In every normal cell and cancer cell, the mitochondria break apart by a process called mitochondrial fission and also come together to form vast networks in a process called mitochondrial fusion.    We will show in our upcoming and ongoing work that mitochondrial fusion is a druggable pathway that can stop tumor growth, regardless of tumor genetics.

We also have other projects related to lipid metabolism and hypoxia that we have published previously as well.
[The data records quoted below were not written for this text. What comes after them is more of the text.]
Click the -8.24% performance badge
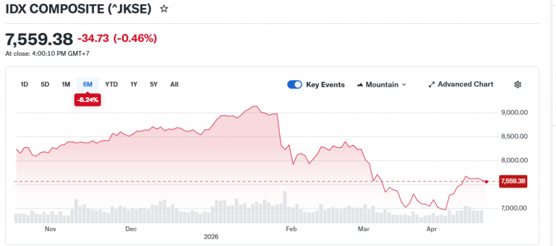 (x=87, y=100)
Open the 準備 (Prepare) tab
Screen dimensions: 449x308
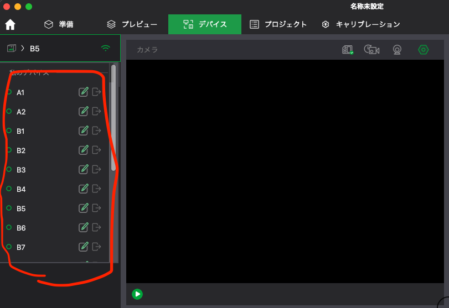pos(59,24)
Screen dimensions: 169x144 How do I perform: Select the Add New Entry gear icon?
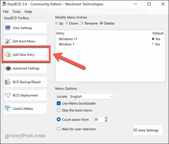8,54

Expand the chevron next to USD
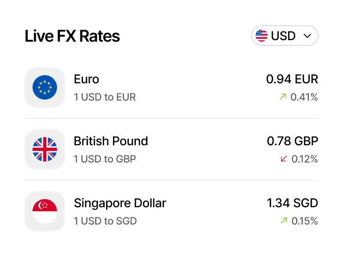(307, 36)
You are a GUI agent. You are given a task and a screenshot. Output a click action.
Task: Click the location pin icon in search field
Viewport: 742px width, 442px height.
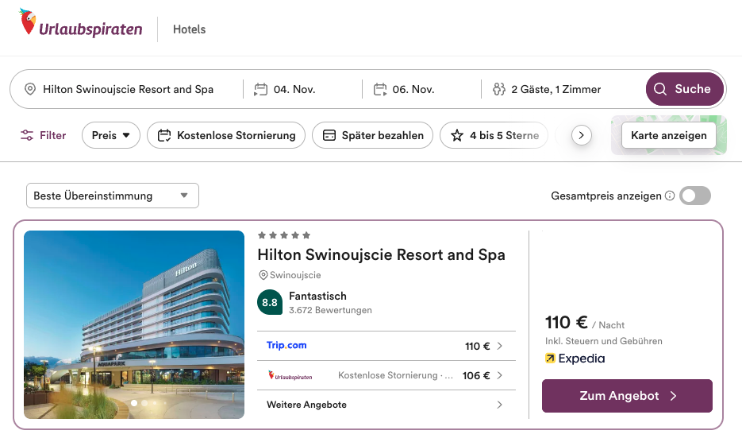click(30, 89)
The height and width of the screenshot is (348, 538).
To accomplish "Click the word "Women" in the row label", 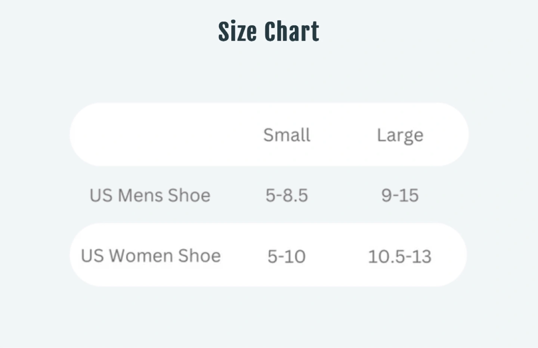I will click(141, 256).
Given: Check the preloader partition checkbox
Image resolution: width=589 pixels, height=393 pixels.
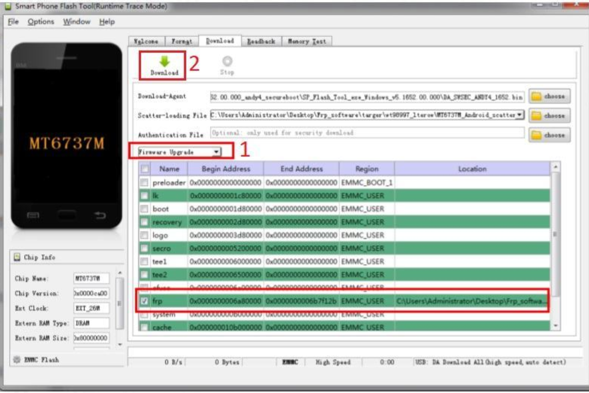Looking at the screenshot, I should 144,182.
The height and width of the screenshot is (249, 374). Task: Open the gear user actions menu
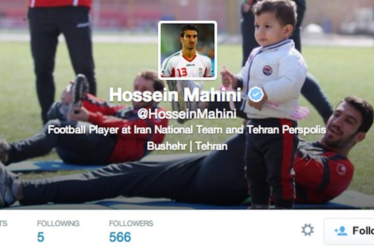pos(308,230)
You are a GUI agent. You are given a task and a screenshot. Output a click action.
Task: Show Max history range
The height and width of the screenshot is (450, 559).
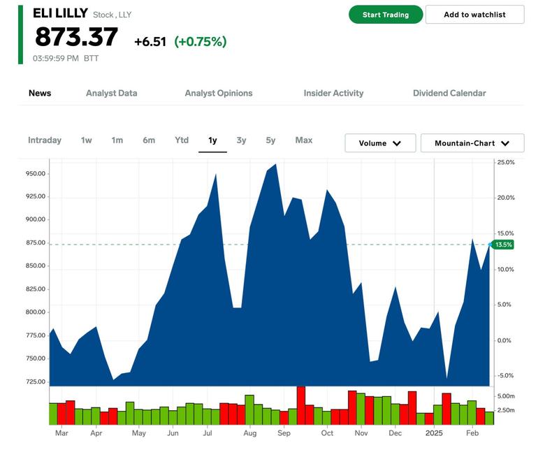click(x=303, y=140)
  • Preprint: Yu, M; Huang, Y; Deorukhkar, A; Fujimoto, TN; Govindaraju, S; Molkentine, JM; Lin, D; Kang, Y; Koay, EJ; Fleming, JB; Gupta, S; Maitra A; Taniguchi, CM. BioRxiv 279745 [Preprint]. Available from: https://doi.org/10.1101/279745
  • Taniguchi CM, Finger EC, Krieg, AJ, Wu, C, Diep AN, LaGory EL, Wei K, McGinnis LC, Yuan J, Kuo CJ, Giaccia AJ.   “Cross-talk between Hypoxia and Insulin Signaling via PHD3 Regulates Hepatic Glucose and Lipid Metabolism and Ameliorates Diabetes.” Nature Medicine, 2013 19(10): 1325-1330.
  • Wei K*, Piecewicz S*, McGinnis LM*, Taniguchi CM, Wiegand S, Chan CW, Mulligan KX, Kuo D, Yuan J, Mortin L, Lefai E, Simon MC, Maher JJ, McGuinness OP, Thurston G, Giaccia AJ, Kuo CJ. A Liver HIF-2 alpha/IRS2 pathway sensitizes insulin signaling and is modulated by VEGF inhibition. Nature Medicine, 2013 19(10): 1331-1337.

Both articles were featured in Science Signaling and Selected by F1000

3.  How can we reverse the negative effects of hypoxia in the tumor microenvironment? 
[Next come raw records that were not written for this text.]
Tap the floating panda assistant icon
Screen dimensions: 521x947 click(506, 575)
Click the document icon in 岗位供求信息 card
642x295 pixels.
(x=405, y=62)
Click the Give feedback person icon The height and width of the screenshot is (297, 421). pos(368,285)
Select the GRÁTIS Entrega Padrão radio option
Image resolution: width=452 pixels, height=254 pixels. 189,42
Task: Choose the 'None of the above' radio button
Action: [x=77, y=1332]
A common feature of some of the most aggressive tumors is that they are hypoxic, with a tissue concentration of less than 1% oxygen.  Most normal tissue have an oxygen tension somewhere between 5-8%.   Tumor gets hypoxic by growing bigger than the diffusion capacity of the nearest capillary or vessel (thought to be about 180 microns).  Tumors and other cells in the microenvironment use biologically programmed responses to hypoxia to support tumor growth.  We are trying to dissect the relative roles of hypoxia signaling in tumor and the cells of the microenvironment, such as the fibroblasts, macrophages and lymphocytes.
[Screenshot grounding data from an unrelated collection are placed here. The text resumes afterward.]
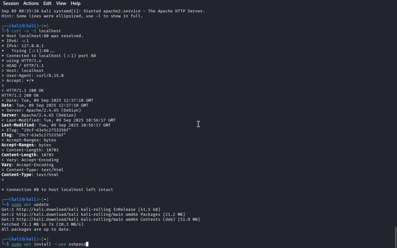The width and height of the screenshot is (397, 248).
Task: Click the 'sudo apt update' command line
Action: pos(30,205)
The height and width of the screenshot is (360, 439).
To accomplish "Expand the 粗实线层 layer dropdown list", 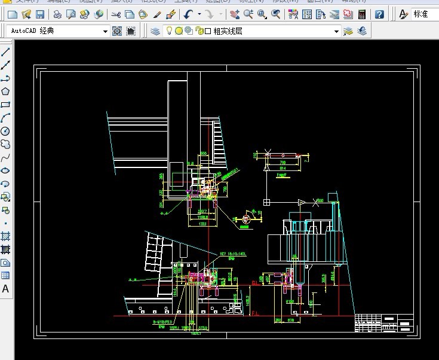I will (336, 31).
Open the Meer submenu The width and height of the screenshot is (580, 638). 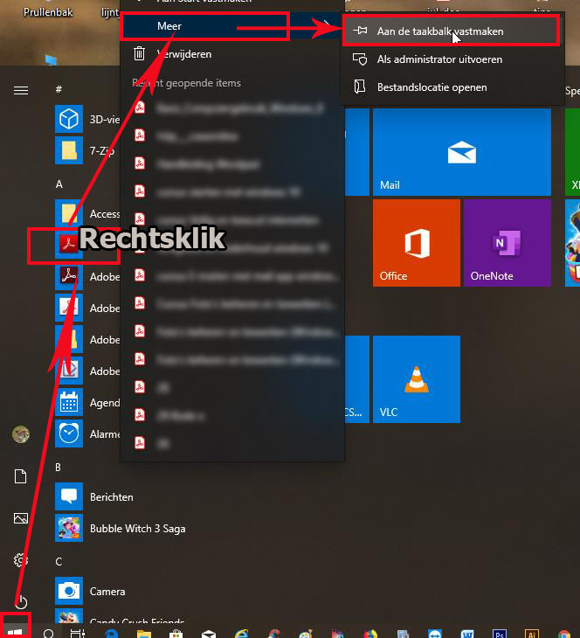click(x=204, y=27)
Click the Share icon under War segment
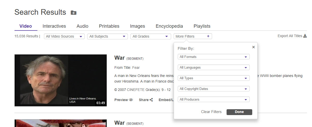This screenshot has height=127, width=312. pos(151,100)
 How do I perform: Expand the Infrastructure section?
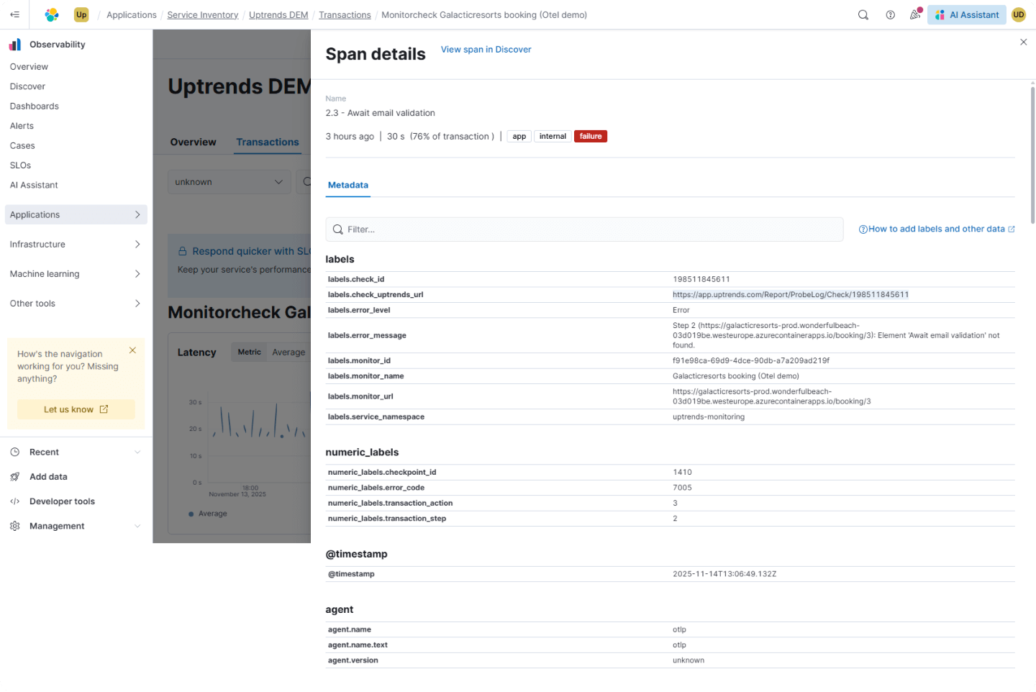(x=37, y=244)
We have tissue samples from patients and a dual recombinase mouse model that drives our science.  We use cutting edge technology like single cell sequencing and metabolomics to find the answer to this important question.

  • Published Review: Huang Y., Lin,D. & Taniguchi, C.M. Sci. China Life Sci. (2017). Hypoxia in the Tumor Microenvironment: Friend or Foe? Published online first: October 13, 2017. https://doi.org/10.1007/s11427-017-9178-y
  • Bernard, VB; Semaan, A; Huang, J; San Lucas, FA; Mulu, FC; Stephens, BM; Guerrero, PA; Huang, Y; Zhao, J; Kamyabi, N; Sen, S; Scheet PA; Taniguchi, CM; Kim, MP; Tzeng, CW; Katz MH; Singhi, AD; Maitra, A; Alvarez, HA. Clin Cancer Res. 2018 Nov 1. doi: 10.1158/1078-0432.CCR-18-1955. [Epub ahead of print]
  • Bernard V, Kim DU, San Lucas FA, Castillo J, Allenson K, Mulu FC, Stephens BM, Huang J, Semaan A, Guerrero PA, Kamyabi N, Zhao J, Hurd MW, Koay EJ, Taniguchi CM, Herman JM, Javle M, Wolff R, Katz M, Varadhachary G, Maitra A, Alvarez HA.  Gastroenterology. 2019 Jan;156(1):108-118.e4. doi: 10.1053/j.gastro.2018.09.022. Epub 2018 Sep 19.